Erm, ok.. by cancelling out the Agile part of all those job titles, it’s actually clear to see that the job titles are from ‘back in the day‘ when ‘all this were fields waterfalls’.

What does this mean? Well those roles are traditionally very silo-ed (they’re Nukes, not c***s). Developers develop, Testers test, Analysts analyse and guess what, Project Managers manage. Doesn’t quite look so Scrum or Agile now does it.

Here are a few questions to ask yourself.

  • Are they still building software and communicating in the way they always did? especially contractually?
  • Is the Scrum Master really an Agile Project Manager who is in fact in control?
  • Is the testing still happening after the development?
  • Are the testers and developers still disagreeing (politely put) over the analysis?
  • Do the developers think that testing isn’t something they do?
  • Does adding ”Agile’ to your job title or project somehow magically make that individual or the organisation more agile?

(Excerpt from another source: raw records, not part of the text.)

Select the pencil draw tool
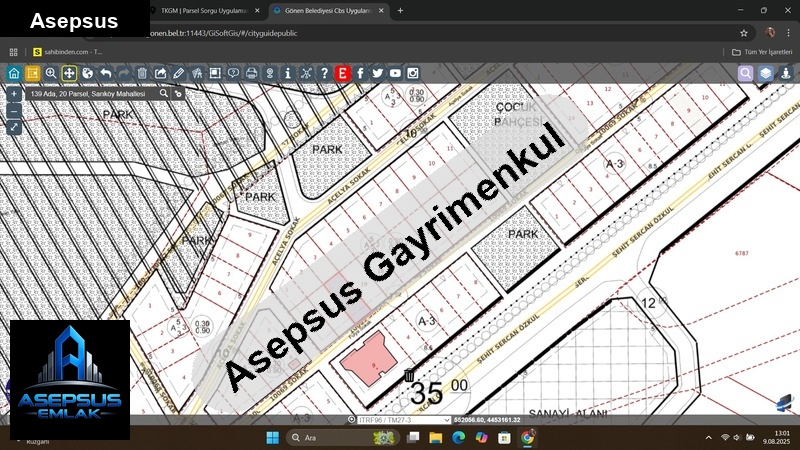Image resolution: width=800 pixels, height=450 pixels. [x=178, y=73]
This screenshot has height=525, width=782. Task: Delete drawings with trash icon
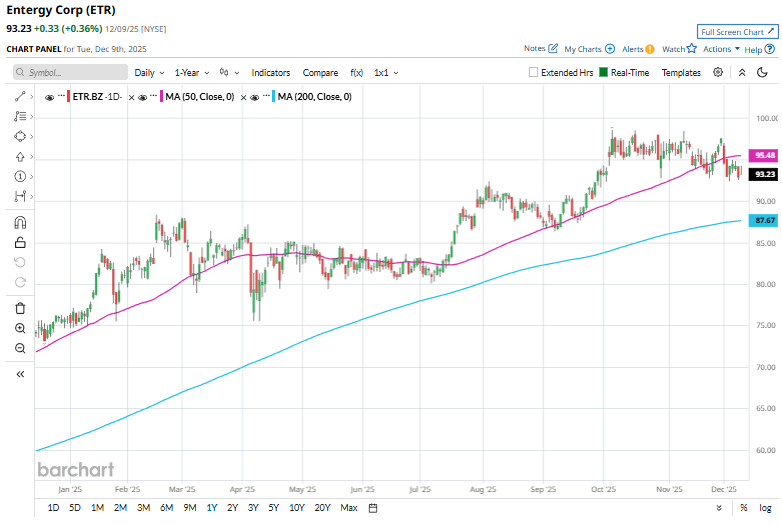pyautogui.click(x=20, y=308)
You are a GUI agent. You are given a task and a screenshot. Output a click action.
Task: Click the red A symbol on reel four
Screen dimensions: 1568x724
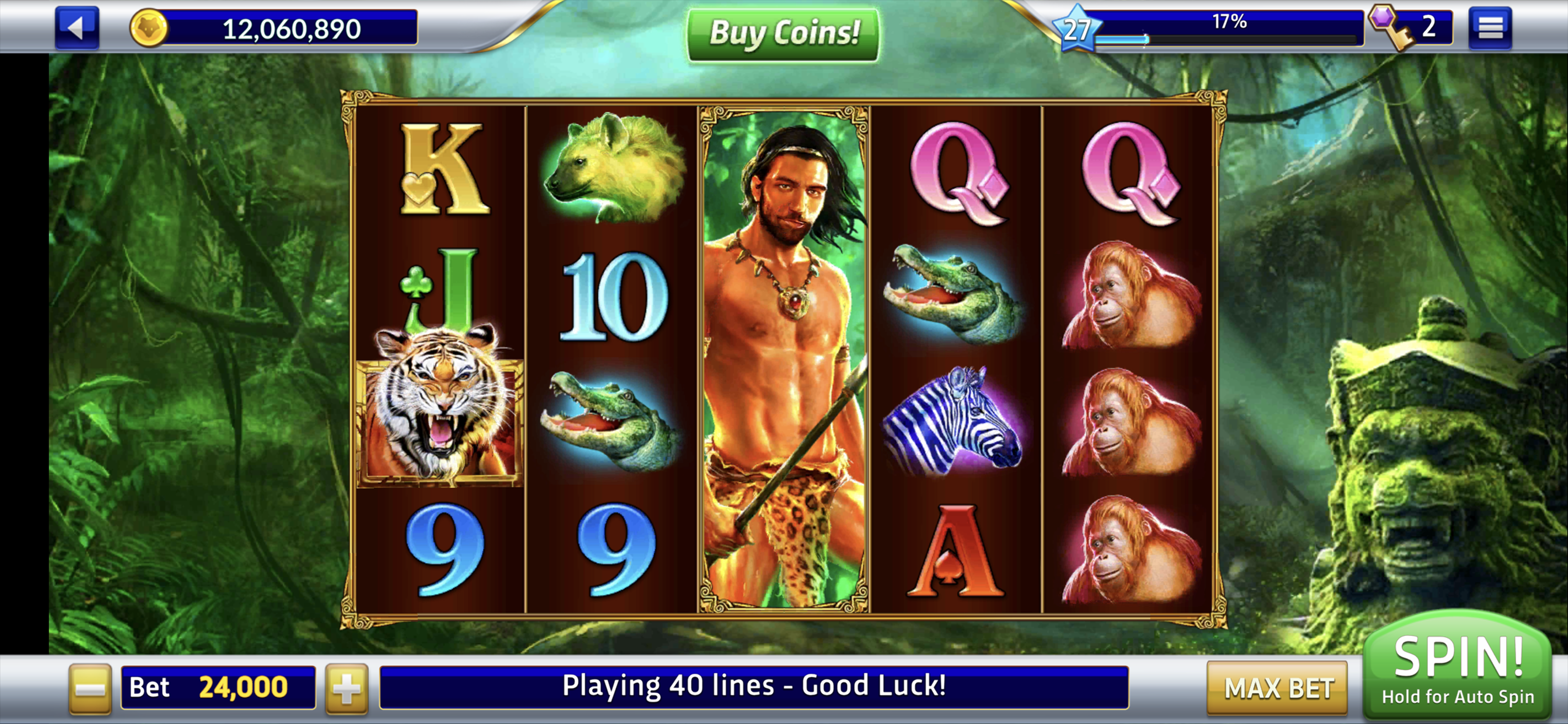954,551
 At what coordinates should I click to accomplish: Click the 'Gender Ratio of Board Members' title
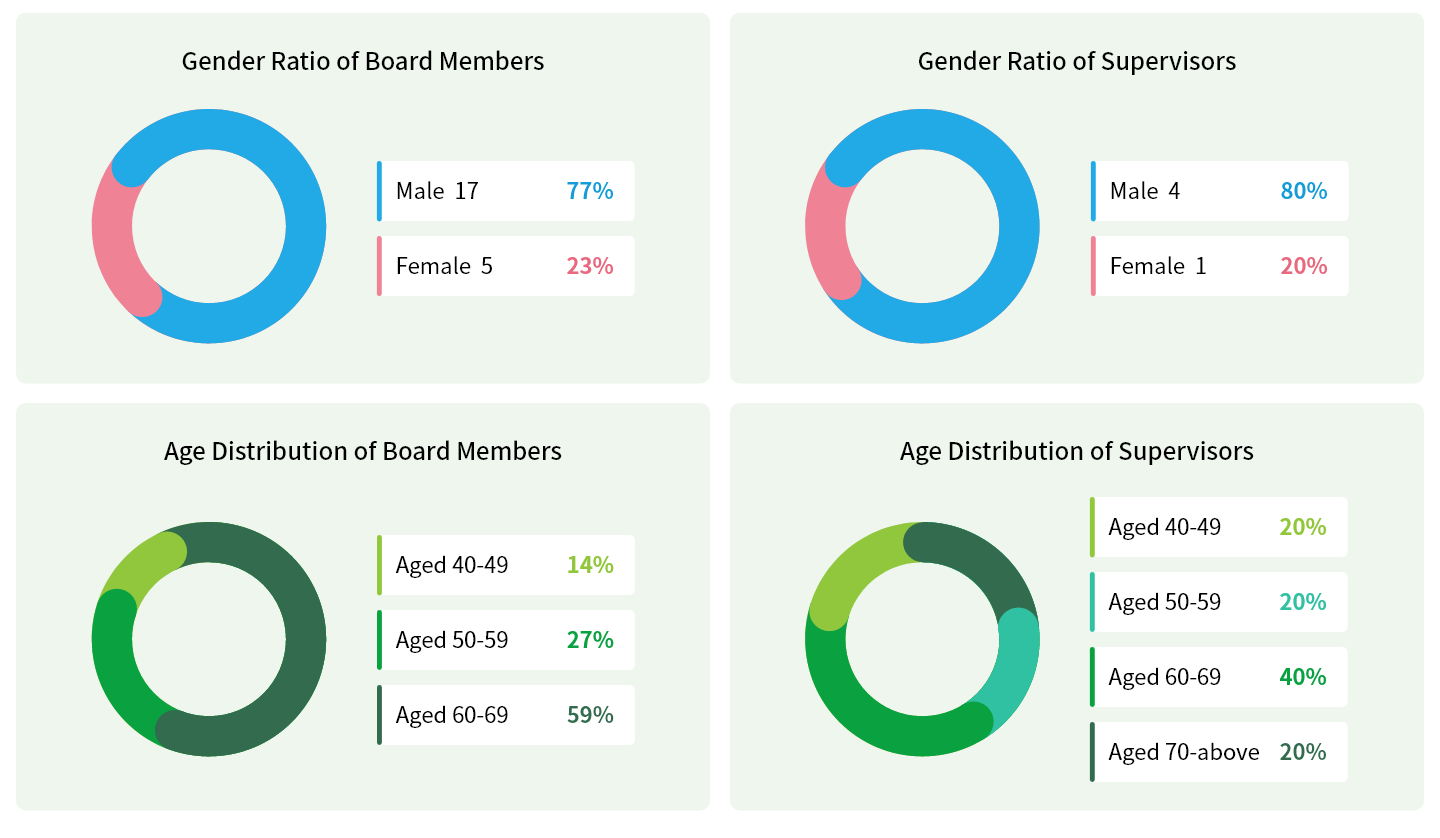(x=363, y=61)
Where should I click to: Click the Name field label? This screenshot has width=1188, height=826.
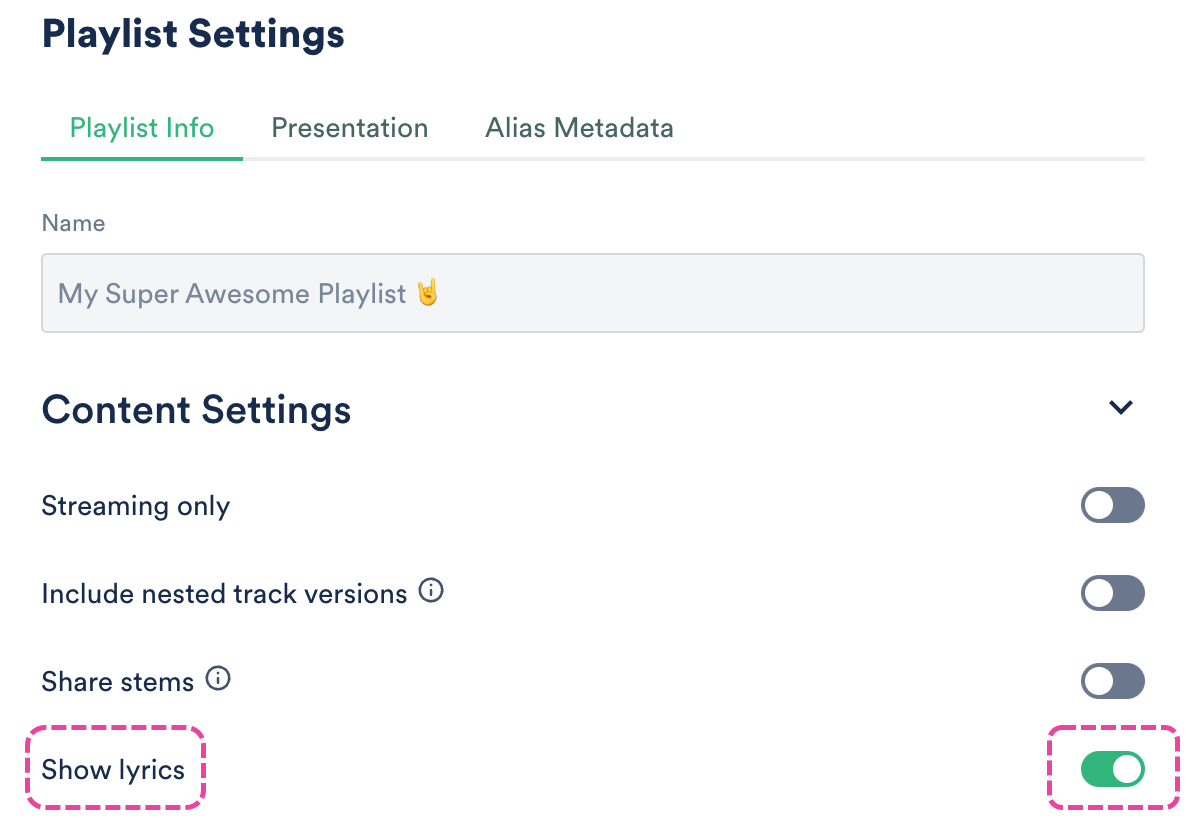click(x=73, y=223)
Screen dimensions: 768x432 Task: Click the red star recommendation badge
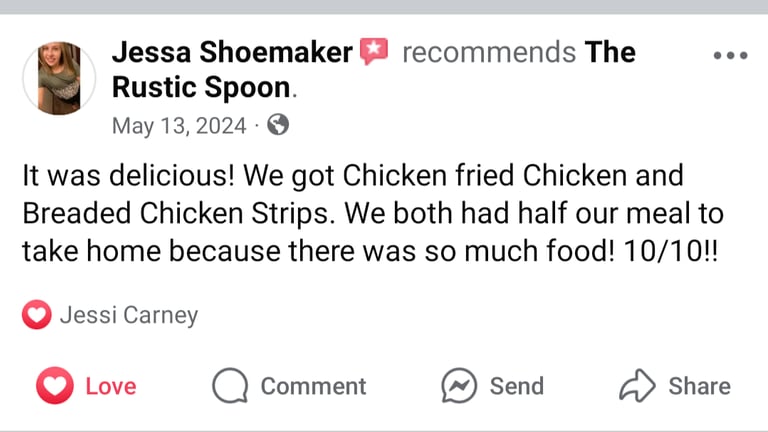(x=374, y=51)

If you’ve answered YES to any of those.. you’re Agile implementation is broken. Now don’t get defensive, man up and face the facts that really, you’re only paying lip service to the terminology of agile and not actually investing in the substance,  and it’s possibly because of the mental model of the roles above. Once you can own up to it, once you do you have a chance to change it and get your agile implementation back on the rails.

Here’s the thing with agile, it’s like a mirror. No one ever blames the mirror for their own ugliness.

 

Possible solutions?

Here’s a little thing I do with my teams to try to address the problems of ‘job title’.

  • Get the team to individually write down the job title by which the describe themselves using their own mental mode.
  • Get them to tear that paper up and shred it.
  • Ask them to write a new mental model determined by the team as a whole.

This breaks with their traditional mental model and gives them a new identity and sense of equality and community**.

 

 

 

*if you’re picking holes in the metaphor then you’re missing the point altogether.

** The armed services do this, in basic training your identity is partially stripped. Same hair, same rank, same clothes, same routine. In it’s place a new team based mental picture of yourself is instilled.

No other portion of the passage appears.